[Testing Request] https://gethttpsforfree.com


#1

Howdy all, I’ve made a barebones ACME client website.

https://gethttpsforfree.com

Would love for people to test it and report bugs. It’s very ugly, but it should work. It works by making ajax requests to the Let’s Encrypt API and printing some copy/paste commands you need to run in order to sign and pass the ACME challenges. This website never knows or asks for your private keys :smile:

Anyway, would love feedback and for people to test it! It’s open source, so pull requests welcome!


#2

Oh great. I’ll try this later.

By the way you should extend your “dont trust sites that ask for private key” warning to cover also sites that just generate your private key, because more sites do just that.


#3

Just tested it out on one of my domains. Works fantastically! Thanks for making this!


#4

You should pimp it up with Bootstrap. Would you mind if I made a pull request ?


#5

@NurdTurd

this should answer your question.


#6

Awesome! I’ll get started in a bit!


#7

a web version of https://github.com/diafygi/letsencrypt-nosudo ? :smiley:
excellent, more choices


#8

Pull requests are welcome, but in order to facilitate easy auditing, only CSS is allowed for ui purposes. Please read the end of the readme, thanks!


#9

Yep, wrote that one, too :slight_smile:


#10

what can CSS do ASIDE from the UI? it’s stylesheets…
by the way I already have a key since I used LE beforem any Idea how to convert that hson style key into the normal format?


#11

Sorry, I meant that javascript should not be added for UI purposes (since it would complicate auditing the javascript).

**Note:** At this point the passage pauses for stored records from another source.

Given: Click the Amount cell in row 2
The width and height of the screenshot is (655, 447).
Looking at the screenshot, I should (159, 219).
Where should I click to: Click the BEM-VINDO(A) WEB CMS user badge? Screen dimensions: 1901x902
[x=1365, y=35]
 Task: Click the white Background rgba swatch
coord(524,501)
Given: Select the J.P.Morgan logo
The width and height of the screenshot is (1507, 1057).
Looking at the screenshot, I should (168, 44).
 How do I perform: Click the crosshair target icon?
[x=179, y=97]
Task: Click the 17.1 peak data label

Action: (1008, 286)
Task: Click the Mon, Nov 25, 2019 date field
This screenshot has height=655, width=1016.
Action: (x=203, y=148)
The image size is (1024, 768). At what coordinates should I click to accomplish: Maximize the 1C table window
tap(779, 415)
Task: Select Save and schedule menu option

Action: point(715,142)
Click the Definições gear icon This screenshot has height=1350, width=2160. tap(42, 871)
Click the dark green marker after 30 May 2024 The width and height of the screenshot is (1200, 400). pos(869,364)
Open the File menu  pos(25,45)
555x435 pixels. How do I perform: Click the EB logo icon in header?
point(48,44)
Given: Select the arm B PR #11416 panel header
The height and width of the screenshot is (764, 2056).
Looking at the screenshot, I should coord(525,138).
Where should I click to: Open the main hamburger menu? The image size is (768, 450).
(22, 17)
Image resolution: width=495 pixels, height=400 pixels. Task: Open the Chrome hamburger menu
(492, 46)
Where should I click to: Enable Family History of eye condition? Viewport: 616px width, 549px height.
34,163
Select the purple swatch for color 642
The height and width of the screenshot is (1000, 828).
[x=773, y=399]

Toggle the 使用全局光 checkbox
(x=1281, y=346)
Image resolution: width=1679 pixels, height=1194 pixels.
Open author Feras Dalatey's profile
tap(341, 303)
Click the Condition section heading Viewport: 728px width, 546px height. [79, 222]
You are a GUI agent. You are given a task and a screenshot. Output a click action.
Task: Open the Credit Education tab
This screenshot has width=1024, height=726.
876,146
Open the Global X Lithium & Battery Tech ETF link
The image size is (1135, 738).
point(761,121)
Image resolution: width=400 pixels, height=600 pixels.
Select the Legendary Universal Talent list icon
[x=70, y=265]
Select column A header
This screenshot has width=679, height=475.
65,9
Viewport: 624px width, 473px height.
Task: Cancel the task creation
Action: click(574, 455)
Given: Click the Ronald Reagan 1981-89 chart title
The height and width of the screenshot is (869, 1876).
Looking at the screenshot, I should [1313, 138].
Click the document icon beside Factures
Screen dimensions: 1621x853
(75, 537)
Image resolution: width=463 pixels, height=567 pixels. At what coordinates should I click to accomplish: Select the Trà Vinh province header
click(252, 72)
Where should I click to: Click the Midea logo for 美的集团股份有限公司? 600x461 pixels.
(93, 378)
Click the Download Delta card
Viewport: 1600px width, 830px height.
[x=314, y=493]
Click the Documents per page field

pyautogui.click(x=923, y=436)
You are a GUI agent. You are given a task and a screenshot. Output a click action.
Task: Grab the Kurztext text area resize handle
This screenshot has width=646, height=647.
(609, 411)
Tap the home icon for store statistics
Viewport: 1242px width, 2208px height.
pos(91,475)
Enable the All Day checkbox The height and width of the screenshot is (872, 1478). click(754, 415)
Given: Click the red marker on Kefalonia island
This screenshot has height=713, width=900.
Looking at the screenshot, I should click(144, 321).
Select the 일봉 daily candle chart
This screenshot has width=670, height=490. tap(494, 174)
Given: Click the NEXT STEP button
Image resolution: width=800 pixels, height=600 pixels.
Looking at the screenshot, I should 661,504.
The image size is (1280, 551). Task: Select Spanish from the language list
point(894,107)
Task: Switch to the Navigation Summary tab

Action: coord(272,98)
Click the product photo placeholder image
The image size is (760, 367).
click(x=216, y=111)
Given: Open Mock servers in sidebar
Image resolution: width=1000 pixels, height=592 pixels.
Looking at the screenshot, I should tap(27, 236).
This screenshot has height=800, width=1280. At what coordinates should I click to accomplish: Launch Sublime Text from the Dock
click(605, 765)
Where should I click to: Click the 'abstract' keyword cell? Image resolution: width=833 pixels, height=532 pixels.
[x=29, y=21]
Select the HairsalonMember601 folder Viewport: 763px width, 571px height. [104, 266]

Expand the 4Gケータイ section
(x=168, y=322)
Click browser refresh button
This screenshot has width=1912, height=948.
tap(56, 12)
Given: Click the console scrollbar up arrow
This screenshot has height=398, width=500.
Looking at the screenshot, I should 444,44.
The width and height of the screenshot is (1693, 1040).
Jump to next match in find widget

Also, for JWK to PEM, check out what this node.js library does: https://github.com/Brightspace/node-jwk-to-pem/blob/master/src/rsa.js#L25


#12

well we could use bootstrap without js I have done that one long enough, especially since I am not a fan of js because sites that rely too heavily on it dont work properly until all js finished loading and if the loading fails it gets even more annoying, but well this site is essentially a site that runs local from the start so that’s that.
also any Idea how I use that lib? I dont have much experience with js since I didnt really like it for reasons explained above.


#13

well I have some small problems.

first: the signatures in step 3 should ignore spaces and stuff because that makes copying pretty annyoing in pre-win10 command line.

second.instead of setting a variable in step 3 can you not just append the key loaction to each request, makes it more cross compatible because these variables are in windows enclosed with % on start and end.

I get stuck on step 3 with
Error:
Account registration failed. Please start back at Step 1.
{“type”:“urn:acme:error:malformed”,“detail”:“JWS verification
error”,“status”:400}


#14

Is https://gethttpsforfree.com/ site currently broken? When I validate my CSR, Step 3: Sign API Requests removes (waiting…) message, but doesn’t give me anything to further input.
Thank you!

I originally posted this on My Let's Encrypt Tutorial using GetHTTPSForFree.com - but thought this is a more appropriate place to post.

Newbie - jly


#15

bump. Please, anyone?


#16

Once you hit “Validate CSR”, something like “Found domains! Proceed to Step 3! (example.com)” should appear next to the button. Does that happen for you? (It seems to work for me.)

If that doesn’t work: Can you check if the site is running into any JavaScript errors? The easiest way to do this in Chrome and Firefox is to right-click the page and click “Inspect element”, and then open the “Console” task. Then, reload the page and repeat the steps. If you get any errors, paste them here and we’ll see what’s happening.


#17

Have you tried to contact the author directly? It’s summer after all, even though weather does not always seem to agree, so he might be on holidays :speedboat: :sunny: Maybe open an issue on github too if you are sure that something is wrong. If nothing helps, you still have a list of alternative clients to try.


#18

I was using IE11, but got the latest Firefox and breezed through to step 4. I ran the signature command in my terminal and got a reply (stdin)…
Ran the signature command in my terminal without problem. Now I’m stuck on hosting the file to my server. I get result: Permission denied (publickey).

Your kind advise is greatly appreciated.

  • Jonna
    p.s. need to use the file based not python :slight_smile:

#19

The “How to host this file on your server” section basically just contains a suggestion on how you could do this. The goal is to get files in a directory where they are served when you access your site via HTTP. The guide suggests using SSH, but that’s not the only way to do this, and it might not be available with your web hosting plan. Using FTP or some kind of control panel where you can upload files would work as well.


#20

:blush: Thank you! I’ve been reading too much into the instructions and blindly following NurdTurd’s video without thinking about our input methods. I’ll WinSCP the files into my directory, AFTER I get some sleep.
I will update then.
pfg - you’re definitely in my LIKE list!